No quiero hijos. ¿Es grave?
En absoluto. Mira, yo vengo de una sociedad en que la vida era ―y es― tremendamente pautada: debes hacer las cosas “de una forma”, pensarlas “siguiendo una norma”, etcétera. Eso resulta muy cómodo, porque tienes poco margen de elección y todo muy regulado. Pero aquí podemos ser un poquito más libres. Ello, no obstante, implica otros problemas: en la novela No traté el tema de la neurosis relacionada con el pavor a la libertad. Su protagonista dice no querer hijos, pero no para de tener relaciones sin preservativo con muchas mujeres, y uno no sabe hasta qué punto su negación es auténtica. El peso de la libertad afecta mucho al individuo y nuestra cultura “superyoica” nos puede mover a buscar pareja o a tener hijos por inercia. Pero cuando uno encuentra su propia voz se da cuenta de que no hay problema en no seguir una determinada norma.
La crisis de los cuarenta no es femenina.
Las crisis son un fenómeno cultural del que no escapa nadie, porque somos lo que hemos mamado y las sociedades donde vivimos: en ese sentido, las mujeres también son sensibles y perciben muchísimo el paso del tiempo, en aspectos como la relación con el propio cuerpo, que a su vez también afectan a la idea de que una mujer tiene del deseo o de la sexualidad. La mujer, y esto también tiene un punto de vista más cultural, sufre más la fuerza de lo superyoico, de todo aquello que nos han enseñado, del peso de la cultura. El súperyó es aquello que la cultura nos manda hacer, y siempre tiene un peso superior en el caso de la feminidad. Ahora vivimos en una sociedad liberada y las crisis aparecen no tanto por la represión, como en la era victoriana de Freud, como por la agresividad: una crisis como la de los cuarenta también puede implicar una cierta rebelión, porque también luchas contra lo que la cultura espera de ti.
Tenemos demasiado miedo a la ira
Exijo el derecho a la ira.
Esto me interesa muchísimo, porque la sociedad nos vende siempre que la ira, o la agresividad, es un sentimiento negativo. En la consulta tengo a mucha gente cabreada, con ganas de cargárselo todo.
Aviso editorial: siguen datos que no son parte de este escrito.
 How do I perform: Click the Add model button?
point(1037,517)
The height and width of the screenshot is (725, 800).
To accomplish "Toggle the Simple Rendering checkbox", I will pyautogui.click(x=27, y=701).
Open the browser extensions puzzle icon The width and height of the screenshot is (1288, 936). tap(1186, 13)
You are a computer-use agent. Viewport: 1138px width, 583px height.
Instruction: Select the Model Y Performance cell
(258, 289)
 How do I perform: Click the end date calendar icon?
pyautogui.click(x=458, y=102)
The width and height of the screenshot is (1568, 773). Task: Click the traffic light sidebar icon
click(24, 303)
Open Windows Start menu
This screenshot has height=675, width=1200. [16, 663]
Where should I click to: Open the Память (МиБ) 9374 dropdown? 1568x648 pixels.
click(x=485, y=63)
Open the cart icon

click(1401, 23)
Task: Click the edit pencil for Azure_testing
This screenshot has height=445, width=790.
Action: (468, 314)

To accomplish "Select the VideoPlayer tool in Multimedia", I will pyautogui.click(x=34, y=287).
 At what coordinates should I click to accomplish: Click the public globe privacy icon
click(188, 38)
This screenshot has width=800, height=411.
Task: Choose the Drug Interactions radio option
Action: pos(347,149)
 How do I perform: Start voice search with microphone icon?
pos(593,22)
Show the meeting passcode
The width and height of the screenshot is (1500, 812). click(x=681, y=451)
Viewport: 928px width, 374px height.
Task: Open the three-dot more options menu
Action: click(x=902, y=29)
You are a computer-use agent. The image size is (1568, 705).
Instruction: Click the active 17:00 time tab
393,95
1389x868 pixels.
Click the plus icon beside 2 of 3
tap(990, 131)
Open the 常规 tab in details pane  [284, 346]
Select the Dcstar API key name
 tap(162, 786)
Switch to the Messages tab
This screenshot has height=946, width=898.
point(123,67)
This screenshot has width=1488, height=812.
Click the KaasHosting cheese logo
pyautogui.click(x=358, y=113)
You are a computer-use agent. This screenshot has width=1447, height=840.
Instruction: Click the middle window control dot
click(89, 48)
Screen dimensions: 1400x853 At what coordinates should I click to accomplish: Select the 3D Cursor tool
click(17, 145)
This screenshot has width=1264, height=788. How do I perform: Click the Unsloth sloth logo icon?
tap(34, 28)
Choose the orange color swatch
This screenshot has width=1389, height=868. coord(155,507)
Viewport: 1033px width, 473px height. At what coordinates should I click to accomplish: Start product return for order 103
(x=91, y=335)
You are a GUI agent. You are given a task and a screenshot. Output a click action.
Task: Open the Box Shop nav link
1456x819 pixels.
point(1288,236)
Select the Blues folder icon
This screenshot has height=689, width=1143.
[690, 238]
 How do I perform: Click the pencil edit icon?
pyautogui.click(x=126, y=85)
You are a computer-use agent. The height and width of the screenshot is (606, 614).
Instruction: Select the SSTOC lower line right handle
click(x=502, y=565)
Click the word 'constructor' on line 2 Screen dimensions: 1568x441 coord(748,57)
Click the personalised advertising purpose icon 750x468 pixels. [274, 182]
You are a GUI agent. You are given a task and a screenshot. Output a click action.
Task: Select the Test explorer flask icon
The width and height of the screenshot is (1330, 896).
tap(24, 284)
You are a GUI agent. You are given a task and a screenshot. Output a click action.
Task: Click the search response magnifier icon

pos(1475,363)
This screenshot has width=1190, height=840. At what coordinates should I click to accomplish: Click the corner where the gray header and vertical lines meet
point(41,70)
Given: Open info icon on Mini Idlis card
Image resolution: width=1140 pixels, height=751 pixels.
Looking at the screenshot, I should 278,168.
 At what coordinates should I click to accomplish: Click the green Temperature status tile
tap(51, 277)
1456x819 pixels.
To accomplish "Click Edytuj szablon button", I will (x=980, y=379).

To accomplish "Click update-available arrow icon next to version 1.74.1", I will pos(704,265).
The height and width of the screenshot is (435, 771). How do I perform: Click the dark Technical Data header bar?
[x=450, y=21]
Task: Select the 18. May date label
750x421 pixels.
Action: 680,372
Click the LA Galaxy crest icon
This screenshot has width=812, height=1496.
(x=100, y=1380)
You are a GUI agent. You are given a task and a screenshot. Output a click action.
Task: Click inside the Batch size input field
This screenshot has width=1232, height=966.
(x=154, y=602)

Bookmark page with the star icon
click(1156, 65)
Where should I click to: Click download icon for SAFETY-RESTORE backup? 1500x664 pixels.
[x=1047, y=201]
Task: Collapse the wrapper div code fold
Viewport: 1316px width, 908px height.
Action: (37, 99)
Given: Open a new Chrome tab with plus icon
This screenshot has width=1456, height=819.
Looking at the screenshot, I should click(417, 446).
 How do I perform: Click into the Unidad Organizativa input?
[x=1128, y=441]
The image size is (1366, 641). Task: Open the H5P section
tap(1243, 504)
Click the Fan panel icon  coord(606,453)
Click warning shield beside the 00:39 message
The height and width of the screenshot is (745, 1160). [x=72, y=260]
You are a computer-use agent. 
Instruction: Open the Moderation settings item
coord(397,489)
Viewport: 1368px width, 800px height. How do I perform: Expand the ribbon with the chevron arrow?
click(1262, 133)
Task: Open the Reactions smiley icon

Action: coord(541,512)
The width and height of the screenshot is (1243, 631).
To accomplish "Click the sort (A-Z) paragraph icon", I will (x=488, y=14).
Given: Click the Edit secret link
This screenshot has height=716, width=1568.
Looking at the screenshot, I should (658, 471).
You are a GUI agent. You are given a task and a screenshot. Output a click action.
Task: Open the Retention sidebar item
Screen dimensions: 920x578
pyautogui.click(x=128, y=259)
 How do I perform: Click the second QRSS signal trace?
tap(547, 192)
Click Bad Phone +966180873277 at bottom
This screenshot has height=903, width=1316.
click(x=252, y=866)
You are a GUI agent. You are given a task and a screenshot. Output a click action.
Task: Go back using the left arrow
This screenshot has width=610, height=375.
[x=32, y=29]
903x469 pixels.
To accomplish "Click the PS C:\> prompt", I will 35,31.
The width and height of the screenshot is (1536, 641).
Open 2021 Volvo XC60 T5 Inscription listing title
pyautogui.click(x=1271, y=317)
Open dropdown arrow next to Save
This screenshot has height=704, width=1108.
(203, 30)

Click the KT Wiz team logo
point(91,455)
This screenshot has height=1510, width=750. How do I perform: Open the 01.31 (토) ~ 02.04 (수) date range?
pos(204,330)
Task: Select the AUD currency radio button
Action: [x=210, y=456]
Y yo siempre les digo que no pasa nada, ¡porque estar enfadado no es sinónimo de quemarlo todo! ¡Desear cargarse a alguien no implica necesariamente matarlo! ¡Es muy sano cagarse en dios, por ejemplo! La gente se siente así en un entorno social donde impera lo políticamente correcto: y uno debe entender que la agresividad no genera necesariamente violencia. Sin un poco de mala leche no podemos vivir. De hecho, una de las constantes más grandes que yo veo en los pacientes es el temor a la ira, porque uno la asocia con la agresión, la negatividad. Pero la ira es como la sal en un guiso: demasiada lo hace infumable, pero si hay poca resulta soso. La gente intenta obviar los sentimientos que tienen mala prensa. ¡Tú no puedes cargarte a tu pareja por celos! Pero tiene mucha más posibilidad de hacerlo alguien que no es consciente de su propia celosía que no alguien que sabe que sufre por ello. Si siento celos, o envidia, eso no implica que sea mala persona.